3 Feature Extraction
We identify a set of features that are motivated by existing work in automatic mental health assessment and clinical studies of bipolar disorder symptoms. These features are selected to allow studying the interviews from different aspects : lexical diversity and density, syntax, semantic content and dialogue structure.

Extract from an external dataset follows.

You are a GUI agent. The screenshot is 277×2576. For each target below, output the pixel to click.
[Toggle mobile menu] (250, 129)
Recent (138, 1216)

Linguistic complexity features (LING): Previous studies have shown language disturbances such as pressure of speech in mania and poverty of speech in depression are among the main symptoms of acute episodes in BD [20, 21]. We adopt a set of linguistic complexity measures used in [9], including measurements for lexical diversity such as moving average type-to-token ratio (MATTR), brunét’s index (BI) and honoré’s statistic (HS); lexical density such as number of function words per word (FUNC/W) and number of interjections per word (UH/W); and mean length sentence (MLS). These features are shown to be effective in distinguishing patients with schizophrenia and bipolar I disorder. We also use the dependency-based propositional idea density (DEPID), originally proposed in [22] for measuring the rate of propositions or ideas expressed per word in spontaneous speech transcripts.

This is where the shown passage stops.